## [WRITTEN TASKS]
1. Using the page on Don't Hug Me I'm Scared, answer these:
(a) Who is the executive producer?
(b) How many episodes does the series have?
(c) Which three characters does the series revolve around?
2. From the listing, quote the lines starting with the one containing "The width and height of the screenshot is (585, 369)." and going on through the one containing "tap(679, 598)".

═════ SOURCE EXCERPT ═════

- Genre: Adult puppeteering; Comedy horror; Musical; Surreal humour;
- Created by: Becky Sloan; Joe Pelling; Baker Terry;
- Based on: Don't Hug Me I'm Scared by Becky Sloan; and Joe Pelling;
- Written by: Becky Sloan; Joe Pelling; Baker Terry; Sam Campbell;
- Directed by: Becky Sloan; Joe Pelling; Baker Terry;
- Starring: Becky Sloan; Joe Pelling; Baker Terry;
- Composers: Charlie Pelling; Joe Pelling; Baker Terry;
- Country of origin: United Kingdom
- Original language: English
- No. of series: 1
- No. of episodes: 6

Production
- Executive producer: James Stevenson Bretton
- Producers: Hugo Donkin; Charlie Perkins;
- Cinematography: Edward Tucker
- Editor: Nick Armstrong
- Camera setup: Single-camera
- Running time: 23–24 minutes
- Production companies: Blink Industries; Conaco (2018); Super Deluxe (2018);

Original release
- Network: All 4
- Release: 23 September 2022
- Network: Channel 4
- Release: 30 September – 14 October 2022
- Network: Dropout TV
- Release: 20 March – 29 May 2026

= Don't Hug Me I'm Scared (TV series) =

British adult puppet comedy horror television series

Don't Hug Me I'm Scared is a 2022 British adult puppet comedy horror television series created by Joe Pelling, Becky Sloan and Baker Terry, and produced by Blink Industries. It was released on Channel 4 on 23 September 2022 and is based on the web series of the same name. Its six episodes are themed around surrealism and dark humour, and revolve around three characters: Red Guy, Yellow Guy and Duck.

═════ INPUT RECORDS ═════

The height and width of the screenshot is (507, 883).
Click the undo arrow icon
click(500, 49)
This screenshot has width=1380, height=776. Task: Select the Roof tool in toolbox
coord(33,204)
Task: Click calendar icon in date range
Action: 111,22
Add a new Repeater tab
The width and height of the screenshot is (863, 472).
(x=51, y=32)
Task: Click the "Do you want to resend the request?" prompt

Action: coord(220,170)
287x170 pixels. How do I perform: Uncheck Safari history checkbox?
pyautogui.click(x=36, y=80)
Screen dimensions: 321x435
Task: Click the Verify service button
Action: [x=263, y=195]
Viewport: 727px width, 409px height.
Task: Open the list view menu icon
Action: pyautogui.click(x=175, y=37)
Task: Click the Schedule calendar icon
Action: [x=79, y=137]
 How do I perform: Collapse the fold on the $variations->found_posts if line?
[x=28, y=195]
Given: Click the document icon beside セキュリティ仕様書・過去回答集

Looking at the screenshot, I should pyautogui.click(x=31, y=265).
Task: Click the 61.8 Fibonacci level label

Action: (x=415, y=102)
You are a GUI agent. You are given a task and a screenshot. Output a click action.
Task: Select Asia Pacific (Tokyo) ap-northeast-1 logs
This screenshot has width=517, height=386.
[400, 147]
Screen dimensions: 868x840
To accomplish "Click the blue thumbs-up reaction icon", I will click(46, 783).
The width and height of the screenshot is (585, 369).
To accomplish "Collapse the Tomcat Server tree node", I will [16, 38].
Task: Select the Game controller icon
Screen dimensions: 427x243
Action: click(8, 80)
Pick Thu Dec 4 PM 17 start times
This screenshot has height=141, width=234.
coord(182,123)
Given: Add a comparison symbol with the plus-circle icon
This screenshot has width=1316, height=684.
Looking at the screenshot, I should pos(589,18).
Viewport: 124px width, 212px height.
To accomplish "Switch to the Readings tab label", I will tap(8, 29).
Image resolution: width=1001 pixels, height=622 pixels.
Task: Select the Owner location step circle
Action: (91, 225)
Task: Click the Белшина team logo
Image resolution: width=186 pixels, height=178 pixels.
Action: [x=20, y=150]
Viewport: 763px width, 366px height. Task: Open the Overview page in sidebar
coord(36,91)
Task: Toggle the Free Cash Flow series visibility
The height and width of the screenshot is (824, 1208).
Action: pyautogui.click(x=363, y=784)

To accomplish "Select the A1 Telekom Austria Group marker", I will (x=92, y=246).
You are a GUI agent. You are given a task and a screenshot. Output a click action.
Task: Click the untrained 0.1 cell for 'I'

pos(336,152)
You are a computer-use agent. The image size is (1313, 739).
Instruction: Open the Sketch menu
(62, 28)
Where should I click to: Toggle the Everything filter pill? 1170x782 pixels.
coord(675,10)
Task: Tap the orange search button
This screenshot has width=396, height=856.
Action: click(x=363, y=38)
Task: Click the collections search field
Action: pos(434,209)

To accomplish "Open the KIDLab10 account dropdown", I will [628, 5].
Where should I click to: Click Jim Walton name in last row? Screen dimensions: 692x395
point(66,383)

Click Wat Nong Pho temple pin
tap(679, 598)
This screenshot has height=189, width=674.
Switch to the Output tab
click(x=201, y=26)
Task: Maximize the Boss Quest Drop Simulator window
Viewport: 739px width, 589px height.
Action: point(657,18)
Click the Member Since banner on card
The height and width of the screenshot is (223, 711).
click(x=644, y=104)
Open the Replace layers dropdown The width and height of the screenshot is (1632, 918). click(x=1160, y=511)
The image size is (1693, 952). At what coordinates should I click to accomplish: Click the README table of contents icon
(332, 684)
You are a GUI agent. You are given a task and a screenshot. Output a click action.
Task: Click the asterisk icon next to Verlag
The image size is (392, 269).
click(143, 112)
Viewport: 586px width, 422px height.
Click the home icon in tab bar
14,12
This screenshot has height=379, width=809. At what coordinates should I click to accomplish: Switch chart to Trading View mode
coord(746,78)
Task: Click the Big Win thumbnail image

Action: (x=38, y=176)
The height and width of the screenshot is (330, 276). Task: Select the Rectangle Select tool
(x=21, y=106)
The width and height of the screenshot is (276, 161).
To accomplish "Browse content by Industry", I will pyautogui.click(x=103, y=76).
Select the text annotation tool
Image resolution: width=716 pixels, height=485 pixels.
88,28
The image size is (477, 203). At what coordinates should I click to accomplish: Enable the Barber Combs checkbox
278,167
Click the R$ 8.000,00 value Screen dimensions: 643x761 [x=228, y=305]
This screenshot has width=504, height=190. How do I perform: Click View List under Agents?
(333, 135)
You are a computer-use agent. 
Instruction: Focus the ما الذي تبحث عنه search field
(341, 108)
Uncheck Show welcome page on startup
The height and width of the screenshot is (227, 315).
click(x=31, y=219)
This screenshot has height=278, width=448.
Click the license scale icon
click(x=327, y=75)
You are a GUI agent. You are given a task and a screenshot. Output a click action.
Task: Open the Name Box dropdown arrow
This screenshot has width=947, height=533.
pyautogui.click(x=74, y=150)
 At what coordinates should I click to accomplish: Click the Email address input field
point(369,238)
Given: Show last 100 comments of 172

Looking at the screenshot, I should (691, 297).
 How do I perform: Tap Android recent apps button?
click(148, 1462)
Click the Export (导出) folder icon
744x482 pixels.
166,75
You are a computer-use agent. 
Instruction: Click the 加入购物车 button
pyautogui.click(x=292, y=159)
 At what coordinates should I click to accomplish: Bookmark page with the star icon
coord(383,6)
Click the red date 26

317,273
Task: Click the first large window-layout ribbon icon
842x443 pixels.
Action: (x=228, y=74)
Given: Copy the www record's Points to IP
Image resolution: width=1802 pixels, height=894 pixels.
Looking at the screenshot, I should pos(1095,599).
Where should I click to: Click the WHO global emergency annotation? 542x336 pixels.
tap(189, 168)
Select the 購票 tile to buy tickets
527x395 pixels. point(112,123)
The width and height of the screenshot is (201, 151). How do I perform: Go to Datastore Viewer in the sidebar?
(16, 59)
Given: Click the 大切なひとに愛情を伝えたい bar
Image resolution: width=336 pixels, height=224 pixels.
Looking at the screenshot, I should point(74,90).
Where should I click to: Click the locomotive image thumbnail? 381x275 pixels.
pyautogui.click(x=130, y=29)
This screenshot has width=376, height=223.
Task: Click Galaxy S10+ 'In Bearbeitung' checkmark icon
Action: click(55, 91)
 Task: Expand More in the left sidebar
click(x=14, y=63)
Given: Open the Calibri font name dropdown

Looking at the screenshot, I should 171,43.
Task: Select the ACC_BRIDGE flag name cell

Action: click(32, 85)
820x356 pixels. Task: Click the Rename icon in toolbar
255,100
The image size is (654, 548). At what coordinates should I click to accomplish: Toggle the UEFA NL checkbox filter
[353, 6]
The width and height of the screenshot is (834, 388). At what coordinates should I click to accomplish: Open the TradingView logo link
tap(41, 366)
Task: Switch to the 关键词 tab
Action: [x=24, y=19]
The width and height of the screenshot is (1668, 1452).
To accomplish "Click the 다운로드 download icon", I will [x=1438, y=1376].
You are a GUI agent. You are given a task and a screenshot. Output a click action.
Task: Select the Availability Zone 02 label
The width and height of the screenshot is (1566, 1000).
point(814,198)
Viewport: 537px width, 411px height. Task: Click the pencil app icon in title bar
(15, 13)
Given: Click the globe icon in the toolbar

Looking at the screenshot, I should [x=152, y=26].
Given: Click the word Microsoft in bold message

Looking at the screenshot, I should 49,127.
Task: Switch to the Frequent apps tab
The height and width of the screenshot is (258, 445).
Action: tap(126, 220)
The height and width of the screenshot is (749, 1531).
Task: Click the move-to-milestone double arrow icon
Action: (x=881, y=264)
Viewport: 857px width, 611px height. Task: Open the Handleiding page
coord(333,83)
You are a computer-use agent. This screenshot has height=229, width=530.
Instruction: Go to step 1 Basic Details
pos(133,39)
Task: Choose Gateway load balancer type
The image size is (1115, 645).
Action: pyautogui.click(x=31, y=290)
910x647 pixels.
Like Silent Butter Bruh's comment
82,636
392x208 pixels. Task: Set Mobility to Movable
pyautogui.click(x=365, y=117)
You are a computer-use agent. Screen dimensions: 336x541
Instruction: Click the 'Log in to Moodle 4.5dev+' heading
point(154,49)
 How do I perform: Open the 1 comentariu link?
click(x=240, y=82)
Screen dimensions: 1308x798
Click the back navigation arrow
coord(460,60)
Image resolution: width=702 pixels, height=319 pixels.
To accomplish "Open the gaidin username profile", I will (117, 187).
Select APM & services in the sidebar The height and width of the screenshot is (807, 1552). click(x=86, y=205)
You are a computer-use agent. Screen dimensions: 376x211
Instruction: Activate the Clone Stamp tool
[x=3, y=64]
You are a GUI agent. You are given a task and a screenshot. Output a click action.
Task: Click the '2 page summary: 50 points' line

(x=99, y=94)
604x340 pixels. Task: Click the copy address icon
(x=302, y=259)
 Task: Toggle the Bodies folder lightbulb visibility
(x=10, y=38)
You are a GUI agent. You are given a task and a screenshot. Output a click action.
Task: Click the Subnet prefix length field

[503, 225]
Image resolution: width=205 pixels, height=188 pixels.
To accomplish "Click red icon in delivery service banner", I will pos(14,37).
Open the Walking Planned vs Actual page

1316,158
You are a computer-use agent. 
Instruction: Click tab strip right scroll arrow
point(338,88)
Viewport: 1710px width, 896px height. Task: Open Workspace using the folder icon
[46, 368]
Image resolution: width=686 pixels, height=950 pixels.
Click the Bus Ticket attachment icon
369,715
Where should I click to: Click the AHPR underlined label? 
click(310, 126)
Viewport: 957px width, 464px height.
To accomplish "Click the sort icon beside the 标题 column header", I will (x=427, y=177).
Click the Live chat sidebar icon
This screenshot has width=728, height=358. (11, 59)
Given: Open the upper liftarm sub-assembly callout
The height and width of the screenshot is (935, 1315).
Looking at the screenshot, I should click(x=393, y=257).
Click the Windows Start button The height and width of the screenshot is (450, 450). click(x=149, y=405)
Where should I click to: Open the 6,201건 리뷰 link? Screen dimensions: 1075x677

═════

## [ANSWERS TO EACH TASK]
1.
(a) James Stevenson Bretton
(b) 6
(c) Red Guy, Yellow Guy and Duck

2.
The width and height of the screenshot is (585, 369).
To accomplish "Collapse the Tomcat Server tree node", I will [16, 38].
Task: Select the Game controller icon
Screen dimensions: 427x243
Action: click(8, 80)
Pick Thu Dec 4 PM 17 start times
This screenshot has height=141, width=234.
coord(182,123)
Given: Add a comparison symbol with the plus-circle icon
This screenshot has width=1316, height=684.
Looking at the screenshot, I should pos(589,18).
Viewport: 124px width, 212px height.
To accomplish "Switch to the Readings tab label", I will tap(8, 29).
Image resolution: width=1001 pixels, height=622 pixels.
Task: Select the Owner location step circle
Action: (91, 225)
Task: Click the Белшина team logo
Image resolution: width=186 pixels, height=178 pixels.
Action: [x=20, y=150]
Viewport: 763px width, 366px height. Task: Open the Overview page in sidebar
coord(36,91)
Task: Toggle the Free Cash Flow series visibility
The height and width of the screenshot is (824, 1208).
Action: pyautogui.click(x=363, y=784)

To accomplish "Select the A1 Telekom Austria Group marker", I will (x=92, y=246).
You are a GUI agent. You are given a task and a screenshot. Output a click action.
Task: Click the untrained 0.1 cell for 'I'

pos(336,152)
You are a computer-use agent. The image size is (1313, 739).
Instruction: Open the Sketch menu
(62, 28)
Where should I click to: Toggle the Everything filter pill? 1170x782 pixels.
coord(675,10)
Task: Tap the orange search button
This screenshot has width=396, height=856.
Action: click(x=363, y=38)
Task: Click the collections search field
Action: pos(434,209)

To accomplish "Open the KIDLab10 account dropdown", I will [628, 5].
Where should I click to: Click Jim Walton name in last row? Screen dimensions: 692x395
point(66,383)

Click Wat Nong Pho temple pin
tap(679, 598)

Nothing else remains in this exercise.